Muschelformation als Mordaufruf interpretiert
Comey hatte im Mai 2025 ein Bild von Muscheln auf Instagram hochgeladen, die die Zahlen „86 47“ zeigten. Trump, der 47. Präsident der USA, und dessen Unterstützer interpretierten dies als Aufruf zum Attentat. „86“ ist ein veralteter, umgangssprachlicher Ausdruck, der in Gastronomien in den Dreißigerjahren entstanden ist und damals bedeutete, dass etwas ausverkauft war. Später wurde daraus „loswerden“ oder „abweisen“. Der Anklage zufolge steht die Zahl in Kombination mit der „47“ für eine ernst gemeinte Absicht, Trump Schaden zuzufügen.
Comey löschte den Post
In einem Interview im Mai vergangenen Jahres hatte Trump gegenüber dem Nachrichtensender Fox News gesagt, Comey wisse genau, was die Zahlen bedeuteten, jedes Kind wisse das. Der Post habe „laut und deutlich“ von Ermordung gesprochen. Comey löschte den Post und schrieb später auf Instagram, er habe in der Muschelformation eine politische Botschaft gesehen. Dass er damit zu Gewalt gegen Trump aufrufen wollte, wies er zurück. „Mir war nicht bewusst, dass manche Leute diese Zahlen mit Gewalt assoziieren“, schrieb er.

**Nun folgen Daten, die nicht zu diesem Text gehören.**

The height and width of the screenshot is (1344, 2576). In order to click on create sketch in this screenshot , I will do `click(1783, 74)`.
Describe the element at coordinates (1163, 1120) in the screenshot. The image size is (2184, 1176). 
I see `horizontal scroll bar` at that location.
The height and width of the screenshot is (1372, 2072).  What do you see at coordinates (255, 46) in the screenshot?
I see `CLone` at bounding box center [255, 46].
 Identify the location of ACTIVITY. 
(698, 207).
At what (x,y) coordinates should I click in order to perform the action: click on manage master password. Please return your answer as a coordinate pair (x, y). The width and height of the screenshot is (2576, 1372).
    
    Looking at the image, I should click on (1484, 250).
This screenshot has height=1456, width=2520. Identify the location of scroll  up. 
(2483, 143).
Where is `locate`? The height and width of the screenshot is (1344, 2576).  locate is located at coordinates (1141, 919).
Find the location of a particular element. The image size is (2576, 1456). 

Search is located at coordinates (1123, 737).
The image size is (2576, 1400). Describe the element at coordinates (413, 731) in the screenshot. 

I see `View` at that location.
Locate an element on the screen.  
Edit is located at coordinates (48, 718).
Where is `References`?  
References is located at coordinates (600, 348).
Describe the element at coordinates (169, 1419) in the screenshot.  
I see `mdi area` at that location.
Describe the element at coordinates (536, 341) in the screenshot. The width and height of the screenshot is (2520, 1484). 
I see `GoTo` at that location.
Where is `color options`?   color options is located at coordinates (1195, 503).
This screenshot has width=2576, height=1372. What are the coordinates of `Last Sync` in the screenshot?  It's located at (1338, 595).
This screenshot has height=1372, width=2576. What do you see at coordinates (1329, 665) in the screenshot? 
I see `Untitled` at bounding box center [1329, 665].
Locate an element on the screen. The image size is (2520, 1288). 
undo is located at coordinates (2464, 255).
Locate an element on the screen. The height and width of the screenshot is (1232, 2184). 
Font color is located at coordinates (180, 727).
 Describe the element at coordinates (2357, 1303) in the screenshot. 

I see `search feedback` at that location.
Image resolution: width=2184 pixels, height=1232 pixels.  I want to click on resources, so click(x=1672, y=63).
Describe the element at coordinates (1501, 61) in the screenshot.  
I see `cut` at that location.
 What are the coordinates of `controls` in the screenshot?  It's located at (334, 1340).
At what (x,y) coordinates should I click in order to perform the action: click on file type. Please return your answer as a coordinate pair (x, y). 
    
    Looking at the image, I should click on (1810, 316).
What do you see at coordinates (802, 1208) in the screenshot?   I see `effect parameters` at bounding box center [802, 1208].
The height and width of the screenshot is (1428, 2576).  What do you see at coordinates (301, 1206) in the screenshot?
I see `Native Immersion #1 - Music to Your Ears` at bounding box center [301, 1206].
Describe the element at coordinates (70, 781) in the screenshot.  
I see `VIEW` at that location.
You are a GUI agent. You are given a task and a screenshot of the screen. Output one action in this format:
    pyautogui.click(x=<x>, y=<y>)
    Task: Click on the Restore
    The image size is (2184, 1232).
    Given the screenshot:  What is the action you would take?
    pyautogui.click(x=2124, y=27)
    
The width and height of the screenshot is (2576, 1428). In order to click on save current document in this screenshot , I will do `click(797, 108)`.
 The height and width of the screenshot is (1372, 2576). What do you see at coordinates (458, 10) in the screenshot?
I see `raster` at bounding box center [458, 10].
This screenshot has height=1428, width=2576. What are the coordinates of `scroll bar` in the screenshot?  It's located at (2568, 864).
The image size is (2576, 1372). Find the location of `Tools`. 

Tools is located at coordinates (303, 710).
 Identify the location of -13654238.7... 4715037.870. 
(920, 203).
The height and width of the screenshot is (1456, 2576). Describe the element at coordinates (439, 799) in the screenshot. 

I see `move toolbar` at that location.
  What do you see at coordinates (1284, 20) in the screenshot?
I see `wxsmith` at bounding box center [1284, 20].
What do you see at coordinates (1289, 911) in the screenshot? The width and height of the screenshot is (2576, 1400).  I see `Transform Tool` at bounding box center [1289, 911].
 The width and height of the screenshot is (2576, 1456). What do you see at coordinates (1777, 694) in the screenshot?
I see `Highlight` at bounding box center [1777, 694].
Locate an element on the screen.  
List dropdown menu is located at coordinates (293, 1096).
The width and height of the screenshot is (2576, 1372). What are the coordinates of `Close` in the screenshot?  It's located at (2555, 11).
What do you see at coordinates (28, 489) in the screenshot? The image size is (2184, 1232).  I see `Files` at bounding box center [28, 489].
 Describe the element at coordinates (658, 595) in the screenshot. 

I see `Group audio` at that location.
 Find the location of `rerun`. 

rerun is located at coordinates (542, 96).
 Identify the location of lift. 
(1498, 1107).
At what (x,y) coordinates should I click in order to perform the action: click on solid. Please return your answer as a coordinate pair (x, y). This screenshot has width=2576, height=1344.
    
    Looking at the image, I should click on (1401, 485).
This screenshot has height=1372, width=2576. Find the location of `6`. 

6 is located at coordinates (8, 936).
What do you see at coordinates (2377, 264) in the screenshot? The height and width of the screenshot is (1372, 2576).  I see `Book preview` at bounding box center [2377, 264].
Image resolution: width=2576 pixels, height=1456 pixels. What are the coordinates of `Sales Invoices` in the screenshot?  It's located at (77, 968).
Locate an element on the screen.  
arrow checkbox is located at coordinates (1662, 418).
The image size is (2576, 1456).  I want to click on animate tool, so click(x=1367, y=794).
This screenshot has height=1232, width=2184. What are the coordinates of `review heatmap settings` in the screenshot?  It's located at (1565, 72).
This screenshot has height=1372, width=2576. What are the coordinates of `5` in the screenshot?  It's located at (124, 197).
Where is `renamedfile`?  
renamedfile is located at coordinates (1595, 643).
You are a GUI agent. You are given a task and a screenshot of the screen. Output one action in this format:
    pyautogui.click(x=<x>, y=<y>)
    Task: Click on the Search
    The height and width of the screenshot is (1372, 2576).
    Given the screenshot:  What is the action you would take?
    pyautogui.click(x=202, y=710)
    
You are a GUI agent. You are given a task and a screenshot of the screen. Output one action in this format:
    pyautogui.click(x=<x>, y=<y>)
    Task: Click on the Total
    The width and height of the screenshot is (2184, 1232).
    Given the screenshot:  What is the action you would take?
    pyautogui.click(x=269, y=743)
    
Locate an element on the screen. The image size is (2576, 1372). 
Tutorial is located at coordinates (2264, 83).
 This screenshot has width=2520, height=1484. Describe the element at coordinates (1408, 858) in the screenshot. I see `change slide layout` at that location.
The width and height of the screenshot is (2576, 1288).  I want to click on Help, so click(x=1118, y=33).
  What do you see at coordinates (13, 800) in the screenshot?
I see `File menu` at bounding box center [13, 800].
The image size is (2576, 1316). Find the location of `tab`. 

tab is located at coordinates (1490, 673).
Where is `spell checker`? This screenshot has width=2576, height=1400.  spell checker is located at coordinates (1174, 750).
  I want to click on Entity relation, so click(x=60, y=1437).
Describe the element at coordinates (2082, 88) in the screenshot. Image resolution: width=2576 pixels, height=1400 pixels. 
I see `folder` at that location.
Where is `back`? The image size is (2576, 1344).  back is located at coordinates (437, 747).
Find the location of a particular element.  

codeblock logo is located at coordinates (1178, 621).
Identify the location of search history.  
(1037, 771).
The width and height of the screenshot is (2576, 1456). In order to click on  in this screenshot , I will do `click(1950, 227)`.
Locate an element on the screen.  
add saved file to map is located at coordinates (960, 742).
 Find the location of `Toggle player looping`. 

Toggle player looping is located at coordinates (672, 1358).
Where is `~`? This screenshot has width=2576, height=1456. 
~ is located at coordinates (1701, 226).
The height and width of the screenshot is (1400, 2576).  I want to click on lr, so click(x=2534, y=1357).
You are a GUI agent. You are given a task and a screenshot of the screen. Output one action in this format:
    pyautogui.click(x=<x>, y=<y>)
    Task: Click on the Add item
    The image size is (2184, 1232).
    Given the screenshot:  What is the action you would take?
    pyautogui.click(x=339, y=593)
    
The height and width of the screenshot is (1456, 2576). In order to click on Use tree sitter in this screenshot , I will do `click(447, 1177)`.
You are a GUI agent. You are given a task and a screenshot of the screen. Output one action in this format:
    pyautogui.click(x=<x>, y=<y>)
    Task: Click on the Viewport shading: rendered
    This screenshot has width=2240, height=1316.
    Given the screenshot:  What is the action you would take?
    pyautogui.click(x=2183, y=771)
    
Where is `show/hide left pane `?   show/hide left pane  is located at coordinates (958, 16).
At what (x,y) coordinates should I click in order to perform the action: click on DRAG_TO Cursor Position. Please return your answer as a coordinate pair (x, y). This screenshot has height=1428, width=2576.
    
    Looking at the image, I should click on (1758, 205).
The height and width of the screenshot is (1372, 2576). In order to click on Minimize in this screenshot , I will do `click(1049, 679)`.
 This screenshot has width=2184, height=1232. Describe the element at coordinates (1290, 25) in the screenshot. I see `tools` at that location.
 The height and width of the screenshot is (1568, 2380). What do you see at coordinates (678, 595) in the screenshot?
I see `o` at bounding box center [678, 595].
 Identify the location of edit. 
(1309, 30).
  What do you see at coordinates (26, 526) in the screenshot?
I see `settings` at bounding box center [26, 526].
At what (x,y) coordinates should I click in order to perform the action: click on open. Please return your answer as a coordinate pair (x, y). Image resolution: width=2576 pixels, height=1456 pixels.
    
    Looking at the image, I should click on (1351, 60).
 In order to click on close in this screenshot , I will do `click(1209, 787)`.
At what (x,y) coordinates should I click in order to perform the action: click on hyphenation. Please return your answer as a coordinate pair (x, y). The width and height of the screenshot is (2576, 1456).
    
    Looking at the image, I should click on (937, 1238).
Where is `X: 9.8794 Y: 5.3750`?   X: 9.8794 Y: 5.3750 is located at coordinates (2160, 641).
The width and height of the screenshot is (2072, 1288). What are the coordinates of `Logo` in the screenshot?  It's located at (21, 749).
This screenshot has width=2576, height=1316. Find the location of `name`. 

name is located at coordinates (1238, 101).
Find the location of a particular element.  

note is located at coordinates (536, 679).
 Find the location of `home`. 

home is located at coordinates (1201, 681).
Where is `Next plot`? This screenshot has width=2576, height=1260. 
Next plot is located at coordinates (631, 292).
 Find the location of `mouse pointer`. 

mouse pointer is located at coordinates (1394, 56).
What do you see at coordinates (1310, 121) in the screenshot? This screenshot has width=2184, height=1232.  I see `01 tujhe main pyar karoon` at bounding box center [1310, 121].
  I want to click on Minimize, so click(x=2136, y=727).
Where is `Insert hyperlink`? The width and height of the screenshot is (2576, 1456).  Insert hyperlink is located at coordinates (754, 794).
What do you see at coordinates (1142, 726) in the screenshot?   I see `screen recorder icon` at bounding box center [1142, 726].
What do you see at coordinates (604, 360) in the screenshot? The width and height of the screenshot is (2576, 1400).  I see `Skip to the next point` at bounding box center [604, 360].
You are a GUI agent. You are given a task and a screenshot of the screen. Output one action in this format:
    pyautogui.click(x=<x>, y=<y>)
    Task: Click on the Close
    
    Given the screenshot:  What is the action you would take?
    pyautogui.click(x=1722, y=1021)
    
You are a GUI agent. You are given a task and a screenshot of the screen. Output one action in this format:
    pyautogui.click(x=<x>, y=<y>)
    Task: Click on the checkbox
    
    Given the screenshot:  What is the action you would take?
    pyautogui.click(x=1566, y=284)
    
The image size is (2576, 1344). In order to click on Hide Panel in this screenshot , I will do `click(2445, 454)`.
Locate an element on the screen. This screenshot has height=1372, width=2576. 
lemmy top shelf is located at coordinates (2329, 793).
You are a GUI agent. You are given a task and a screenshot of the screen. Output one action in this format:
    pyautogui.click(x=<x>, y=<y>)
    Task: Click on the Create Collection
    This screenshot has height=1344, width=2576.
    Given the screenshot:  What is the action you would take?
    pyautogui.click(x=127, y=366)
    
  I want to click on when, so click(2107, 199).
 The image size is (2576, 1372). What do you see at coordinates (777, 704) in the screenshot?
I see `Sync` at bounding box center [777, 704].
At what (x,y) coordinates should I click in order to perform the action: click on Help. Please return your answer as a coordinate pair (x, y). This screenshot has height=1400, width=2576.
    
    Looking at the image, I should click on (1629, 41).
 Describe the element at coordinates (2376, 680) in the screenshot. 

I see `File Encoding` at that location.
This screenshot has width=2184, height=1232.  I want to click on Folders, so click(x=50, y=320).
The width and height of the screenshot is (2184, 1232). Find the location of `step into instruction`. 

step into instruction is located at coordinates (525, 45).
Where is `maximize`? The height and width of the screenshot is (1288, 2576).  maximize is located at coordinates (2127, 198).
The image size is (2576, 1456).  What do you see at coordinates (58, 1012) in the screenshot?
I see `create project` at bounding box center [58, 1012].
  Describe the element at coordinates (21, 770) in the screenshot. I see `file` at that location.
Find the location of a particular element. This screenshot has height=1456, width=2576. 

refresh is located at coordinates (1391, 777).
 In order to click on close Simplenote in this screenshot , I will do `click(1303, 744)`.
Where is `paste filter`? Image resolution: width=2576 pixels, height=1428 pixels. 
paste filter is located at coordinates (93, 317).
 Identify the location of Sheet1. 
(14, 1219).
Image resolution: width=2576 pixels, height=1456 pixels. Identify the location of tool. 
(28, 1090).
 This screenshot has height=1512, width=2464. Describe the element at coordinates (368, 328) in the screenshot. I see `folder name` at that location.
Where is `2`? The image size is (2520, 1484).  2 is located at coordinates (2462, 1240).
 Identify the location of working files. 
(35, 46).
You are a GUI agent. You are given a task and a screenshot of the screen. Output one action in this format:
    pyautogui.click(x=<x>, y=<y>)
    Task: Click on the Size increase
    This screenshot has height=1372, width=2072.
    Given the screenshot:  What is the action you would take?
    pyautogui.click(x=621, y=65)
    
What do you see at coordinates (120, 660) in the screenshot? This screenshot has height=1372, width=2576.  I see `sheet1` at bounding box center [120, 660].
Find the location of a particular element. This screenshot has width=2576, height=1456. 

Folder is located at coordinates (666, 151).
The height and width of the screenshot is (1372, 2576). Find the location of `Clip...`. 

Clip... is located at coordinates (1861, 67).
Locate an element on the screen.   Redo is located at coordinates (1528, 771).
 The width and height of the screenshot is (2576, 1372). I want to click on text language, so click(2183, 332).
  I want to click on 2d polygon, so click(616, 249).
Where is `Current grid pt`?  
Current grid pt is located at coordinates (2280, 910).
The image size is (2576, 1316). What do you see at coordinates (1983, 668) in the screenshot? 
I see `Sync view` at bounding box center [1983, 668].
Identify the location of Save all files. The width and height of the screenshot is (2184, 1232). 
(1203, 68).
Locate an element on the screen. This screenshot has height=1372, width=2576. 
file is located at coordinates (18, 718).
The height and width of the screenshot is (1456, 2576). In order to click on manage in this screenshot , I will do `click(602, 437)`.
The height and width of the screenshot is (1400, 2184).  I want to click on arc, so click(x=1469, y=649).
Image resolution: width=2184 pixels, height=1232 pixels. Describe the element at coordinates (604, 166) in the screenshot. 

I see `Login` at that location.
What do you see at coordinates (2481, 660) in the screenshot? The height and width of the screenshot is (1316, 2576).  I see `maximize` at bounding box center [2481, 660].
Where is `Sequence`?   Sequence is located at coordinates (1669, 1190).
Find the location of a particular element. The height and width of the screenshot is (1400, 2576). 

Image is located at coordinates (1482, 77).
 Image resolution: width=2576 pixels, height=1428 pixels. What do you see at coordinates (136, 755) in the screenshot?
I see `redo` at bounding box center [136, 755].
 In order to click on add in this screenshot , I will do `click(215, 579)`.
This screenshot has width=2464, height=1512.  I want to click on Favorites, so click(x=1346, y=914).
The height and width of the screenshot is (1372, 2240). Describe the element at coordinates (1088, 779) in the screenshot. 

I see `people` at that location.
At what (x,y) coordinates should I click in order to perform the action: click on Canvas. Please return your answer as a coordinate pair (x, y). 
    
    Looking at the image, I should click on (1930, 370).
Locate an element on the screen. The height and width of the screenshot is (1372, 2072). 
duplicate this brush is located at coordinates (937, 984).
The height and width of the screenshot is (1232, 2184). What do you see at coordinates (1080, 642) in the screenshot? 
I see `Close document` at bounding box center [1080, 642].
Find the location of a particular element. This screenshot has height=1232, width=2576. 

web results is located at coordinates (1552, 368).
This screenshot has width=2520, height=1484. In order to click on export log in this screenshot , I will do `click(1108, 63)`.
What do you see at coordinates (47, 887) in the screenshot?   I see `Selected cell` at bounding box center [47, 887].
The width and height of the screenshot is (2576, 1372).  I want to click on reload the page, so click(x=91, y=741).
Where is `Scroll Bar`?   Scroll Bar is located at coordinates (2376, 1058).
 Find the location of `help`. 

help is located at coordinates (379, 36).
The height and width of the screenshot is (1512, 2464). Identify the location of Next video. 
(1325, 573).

Mögliche Haftstrafe von bis zu zehn Jahren
Dem ehemaligen FBI-Direktor drohe bei einer Verurteilung eine Haftstrafe von bis zu zehn Jahren, sagte der amtierende Justizminister Todd Blanche bei einer Pressekonferenz. Er machte auf Nachfragen keine Angaben dazu, wie die Ankläger beweisen wollen, dass Comey böswillige Absichten gehabt habe – und warum die Ermittlungen fast ein Jahr andauerten.
Zweite Klage gegen Comey
Es ist das zweite Mal, dass die Trump-Regierung eine Klage gegen Comey anstrebt. Im November hatte ein Bundesgericht eine Anklage gegen den Kritiker von Präsident Trump mit anderen Vorwürfen abgewiesen. Das Gericht begründete dies in seiner Entscheidung damit, dass die mit dem Verfahren befasste Staatsanwältin durch das US-Justizministerium nicht hätte ernannt werden dürfen. Trump hatte Comey in seiner ersten Amtszeit im Kontext der Ermittlungen zu russischer Einflussnahme auf die US-Wahlen 2016 gefeuert. Das FBI hatte damals mögliche Verbindungen zwischen Moskau und Mitgliedern aus Trumps Wahlkampfteam untersucht.